まさにスピルリナは動物性と植物性の両方の特徴を併せ持っているといえます。
一つでは効果が発揮しにくいビタミンB群が豊富
ビタミンB群は一つでは発揮しにくいビタミンで互いにサポートし合ってさまざまな働きをしますが、スピルリナにはビタミンB群がバランスよく豊富に含まれています。とくにビタミンB12(コバラミン)は植物性の食材から摂取するのは難しいといわれています。
スピルリナ独自の成分フィコシアニン
フィコシアニンはスピルリナから抽出される青色の天然色素のことで、スピルリナ独自の成分です。

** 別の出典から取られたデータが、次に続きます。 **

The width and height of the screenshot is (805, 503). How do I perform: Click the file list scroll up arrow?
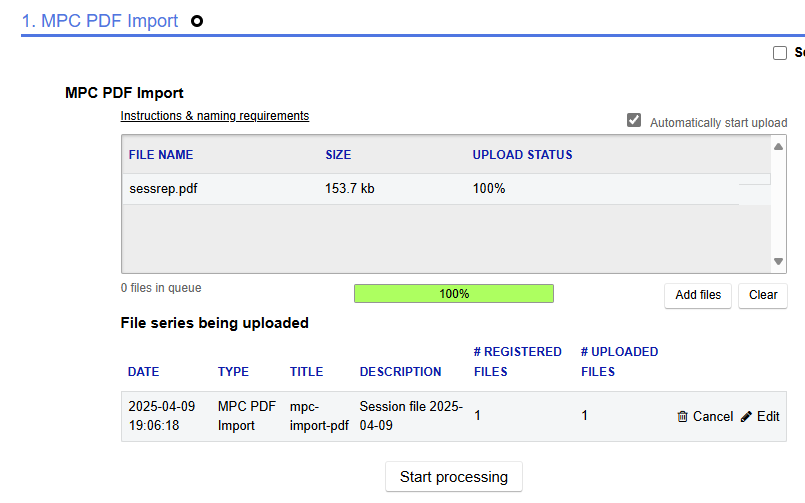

食品添加物として使用される着色料には合成着色料と天然着色料がありますが、フィコシアニンは天然着色料に分類されます。
フィコシアニンは強い抗酸化作用と抗炎症作用、免疫調整作用があり、病気の予防に役立つとされています。
スピルリナはスーパーフードとして大活躍
引用元:Spirulina in Clinical Practice: Evidence-Based Human Applications|NCBI
動物性・植物性両方の特徴を併せ持つスーパーフード
スピルリナは極めて高いpHのアルカリ性湖と、管理された条件下の大きな屋外池でのみ繁殖します。スピルリナの生産に理想的な気候を持つ地域は日本、ギリシャ、インド、米国、スペインなど世界でもわずかといわれています。

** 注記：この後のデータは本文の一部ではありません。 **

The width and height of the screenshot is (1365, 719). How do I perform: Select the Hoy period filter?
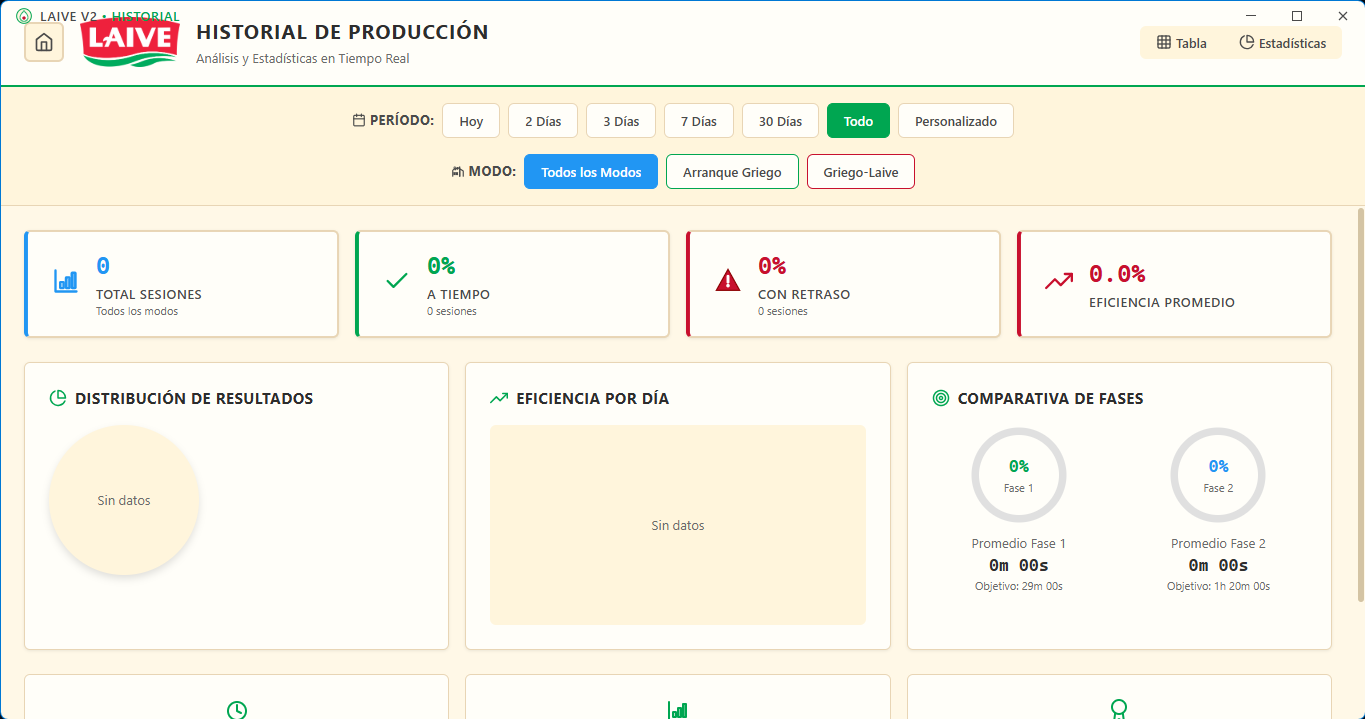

スピルリナは動物と植物に分化する前に誕生し、そのまま進化せずに生きてきたため動物性と植物性両方の特徴持ち合わせています。そのため、さまざまな栄養効果を兼ね備えているスーパーフードとして注目が集まっています。
未来食としての活用に期待
世界の人口の増加による食糧難が問題視されている中で、UNIDO(国連工業開発機関)は「スピルリナは将来起こりうる食糧難に向けた未来食」として期待されていることを発表しました。
宇宙飛行士の栄養補助食品
スピルリナの高い栄養価と豊富なタンパク質量から、宇宙開発においてもスピルリナが注目されています。
国際宇宙ステーションでの生活や将来的な火星・月の長期滞在において、宇宙飛行士の作業量や手間を最小限にすること、低コストであること、高い栄養価の食材が求められています。

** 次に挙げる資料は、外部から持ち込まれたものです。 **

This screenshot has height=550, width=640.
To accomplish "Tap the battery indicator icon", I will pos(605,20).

そこでJAXA(宇宙航空研究開発機構)はバイオベンチャーのちとせグループとともに「食用藻類スピルリナを用いた省資源かつコンパクトなタンパク質生産システムの開発」を行いました。
ちとせグループの微生物や藻類などの微細な生き物を大量培養できる技術を活用し、将来的な長期有人滞在時におけるタンパク質生産システムを実現するといいます。また、このタンパク質供給のシステムは地球上においてもさまざまな分野において活用できるのではないかと期待されています。
参考:効率的なタンパク質生産とCO2処理を目指したスピルリナの担持体培養実証|JAXA
スピルリナが原材料のドッグフード
- マッサンペットフーズ/ウィリアムドッグフード
- エルモ(elmo)/ドッグフード
- フィッシュ4ドッグ/スーペリアアダルト
- AATU/サーモン
スピルリナをドッグフードの原材料に使用するメリット
ドッグフードの原材料にスピルリナを取り入れることで、栄養バランスが向上し、犬の全体的な健康状態の向上が期待できます。スピルリナの特性から、ドッグフードにおいて以下のようなメリットがあります。
バランスの良いタンパク質
スピルリナはさまざまな食材よりも豊富なタンパク質が含まれていることから、筋肉の発達や体の修復に必要なアミノ酸の摂取にも効果的です。成長期の子犬や運動量の多い犬には理想的な成分です。
低脂質
スピルリナは肉類や魚類よりも豊富なタンパク質でありながら脂質は6.7~8.3gと、低脂質です。犬に重要なタンパク質をきちんと摂取しつつ、脂質を抑えられる原材料は他にないといえるでしょう。
アレルギーの緩和
スピルリナに含まれるフィコシアニンの強い抗酸化作用と抗炎症作用により、体内で炎症を引き起こす化学物質(サイトカインやヒスタミンなど)の生成を抑制し、炎症反応を軽減します。このように細胞のダメージを防ぐことで、アレルギー症状である皮膚のかゆみや炎症の軽減にも寄与します。
豊富な栄養を摂取できる
一つの原材料からタンパク質や脂質、ビタミン、ミネラルとさまざまな栄養素を豊富に摂取することができるスピルリナは、ドッグフードの原材料の選択や調達、生産などあらゆる場面において可能性が期待される原材料といえます。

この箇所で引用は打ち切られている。